--- Information supplied ---
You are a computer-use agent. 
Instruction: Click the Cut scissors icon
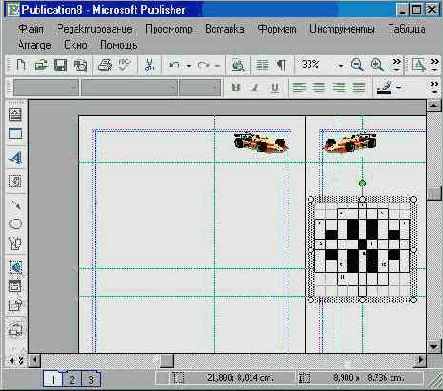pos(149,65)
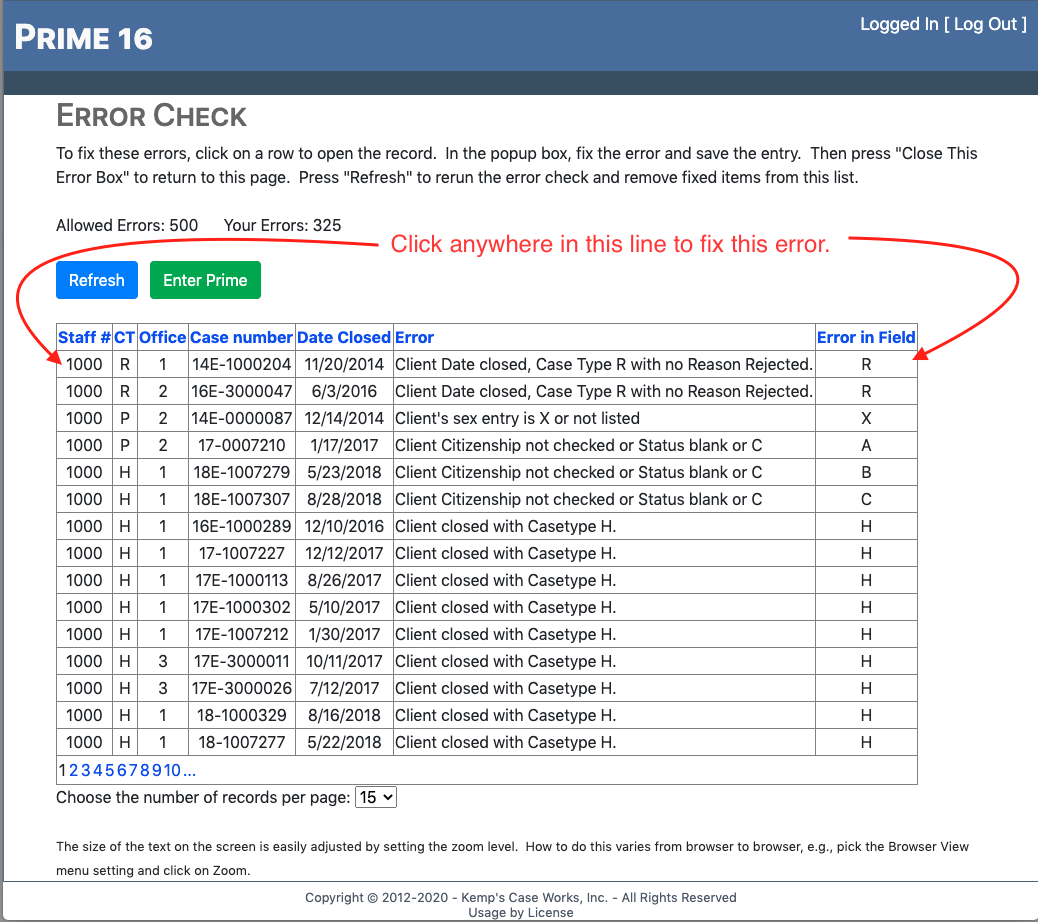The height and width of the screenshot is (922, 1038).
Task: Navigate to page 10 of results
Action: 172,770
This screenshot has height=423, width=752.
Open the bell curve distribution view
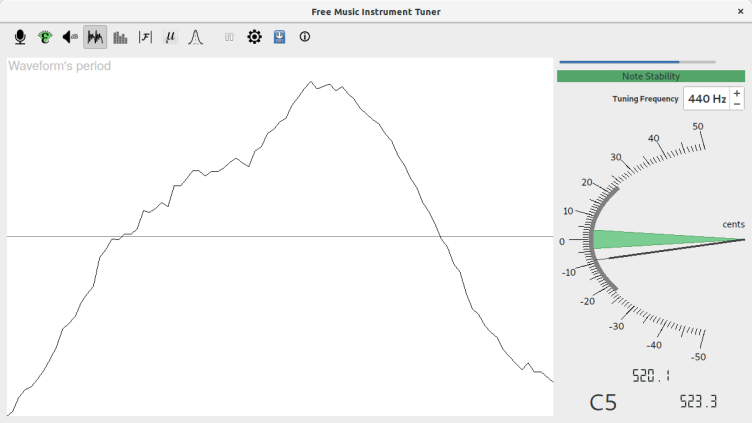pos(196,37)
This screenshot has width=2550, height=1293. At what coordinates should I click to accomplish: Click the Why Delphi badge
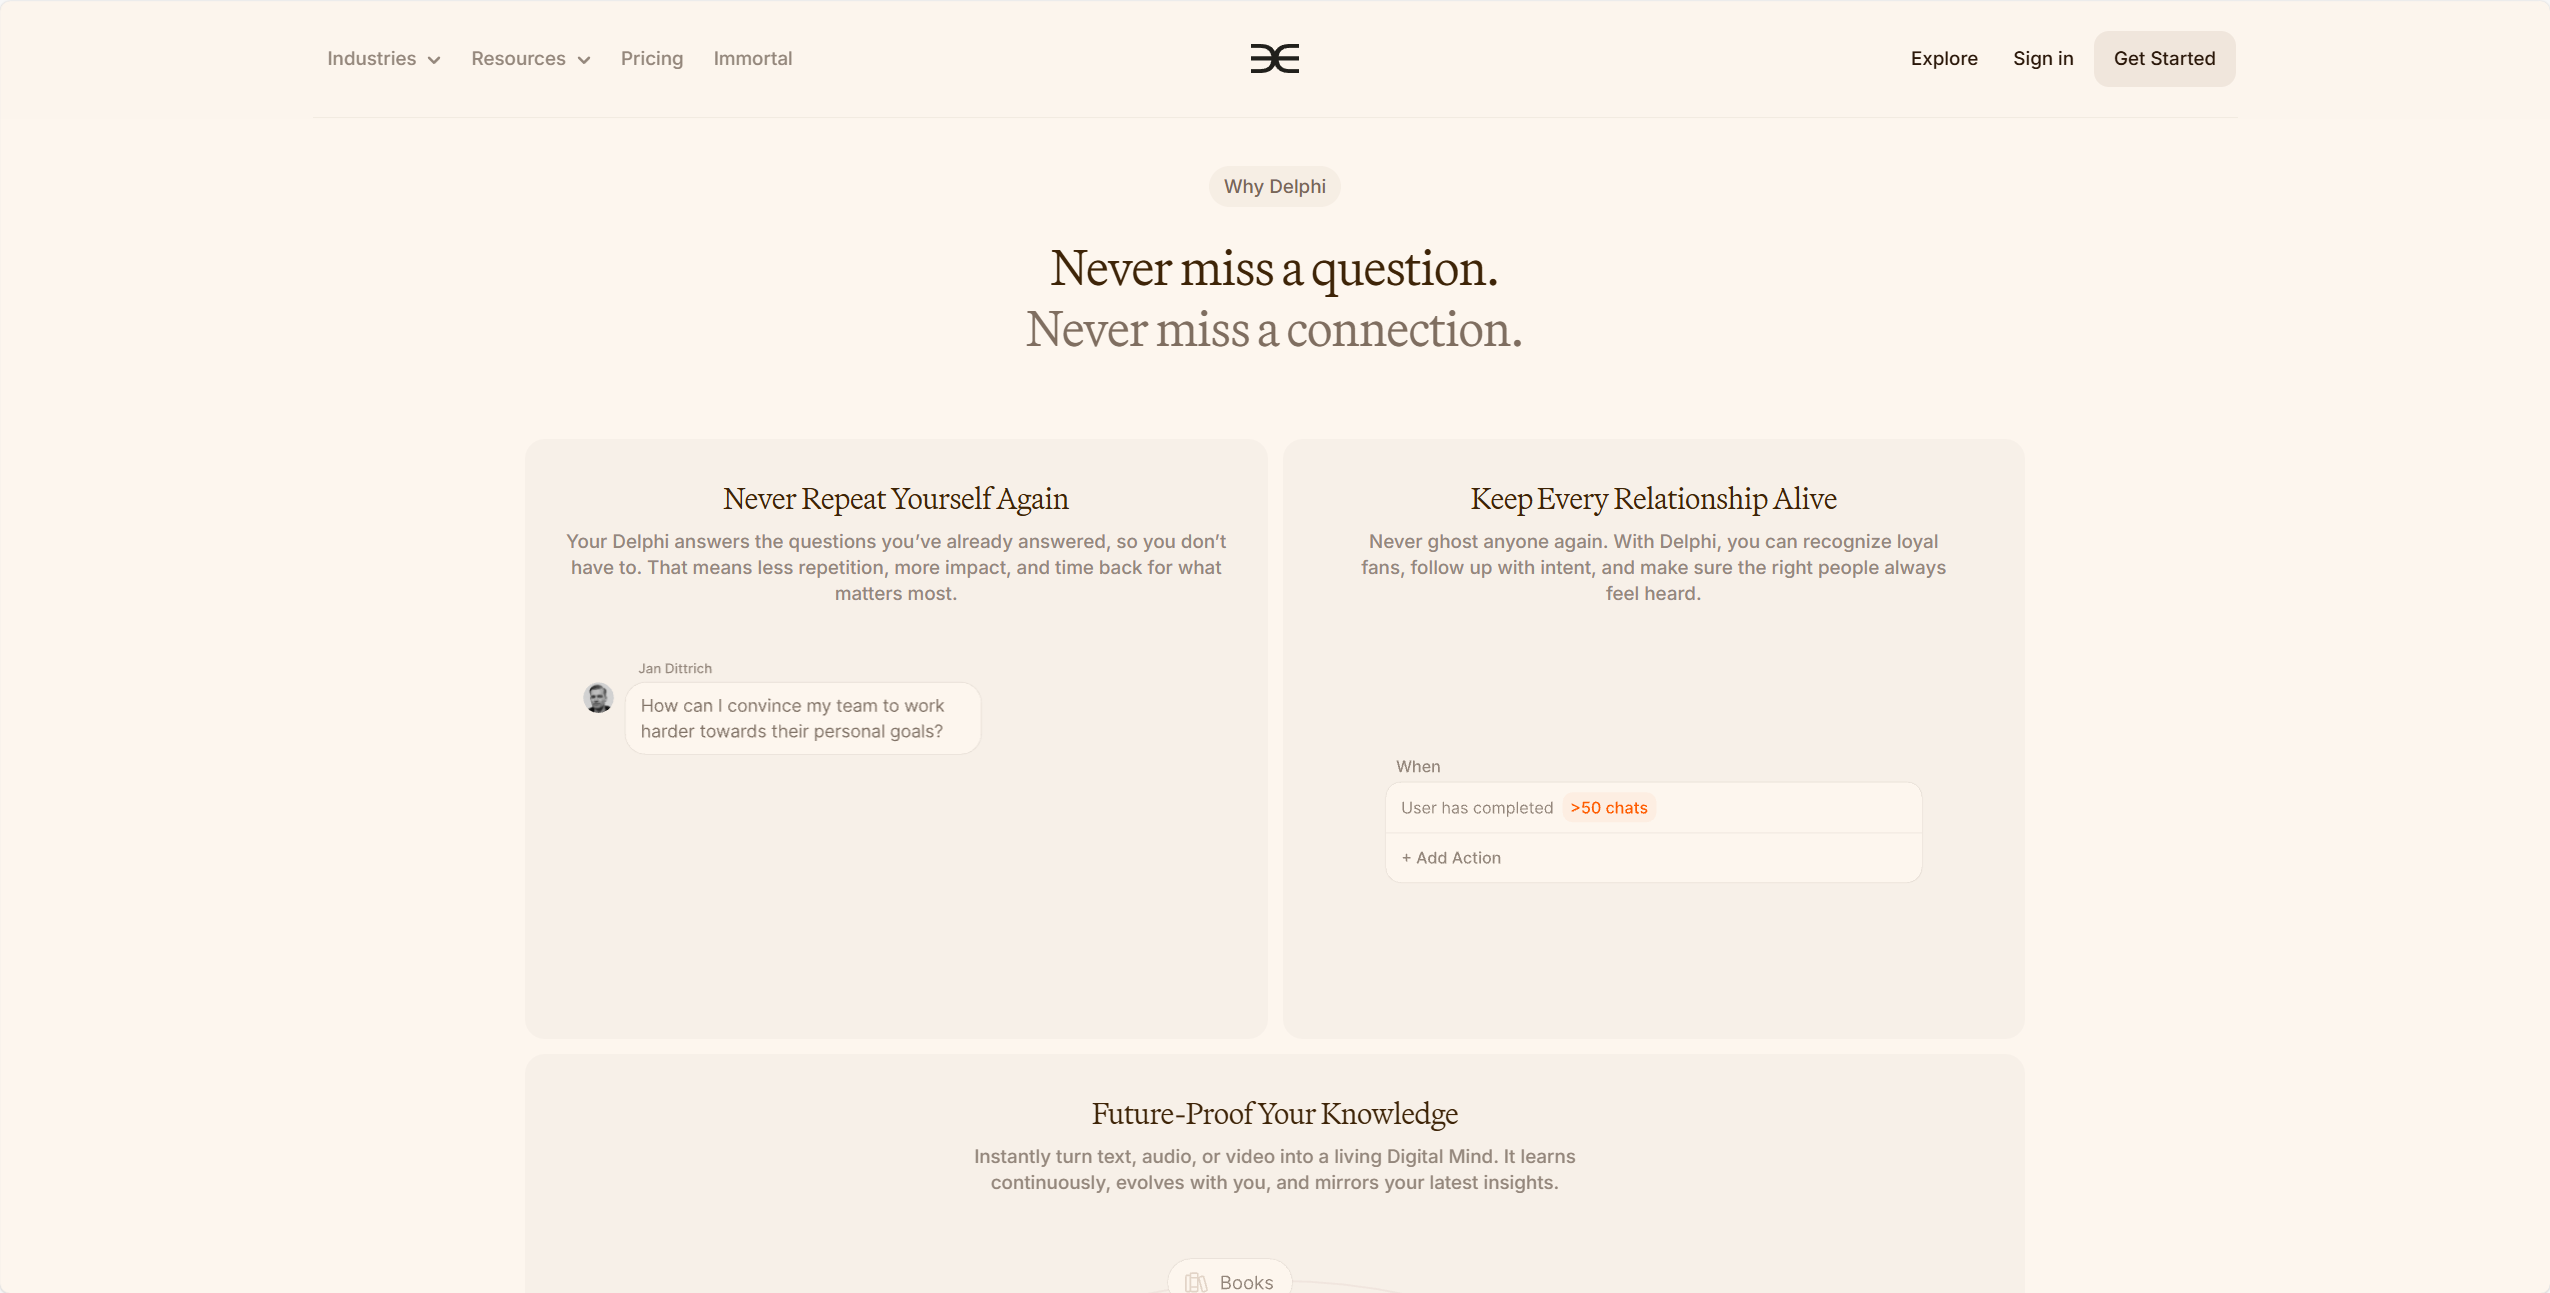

--- What you need to do ---
Copy out the entries above in full and exactly, skipping every picture.

--- Task solution ---
You are a computer-use agent. 
Instruction: Click the Cut scissors icon
pos(149,65)
The height and width of the screenshot is (922, 1038).
Task: Navigate to page 10 of results
Action: 172,770
This screenshot has height=423, width=752.
Open the bell curve distribution view
pos(196,37)
This screenshot has width=2550, height=1293. At what coordinates should I click to accomplish: Click the Why Delphi badge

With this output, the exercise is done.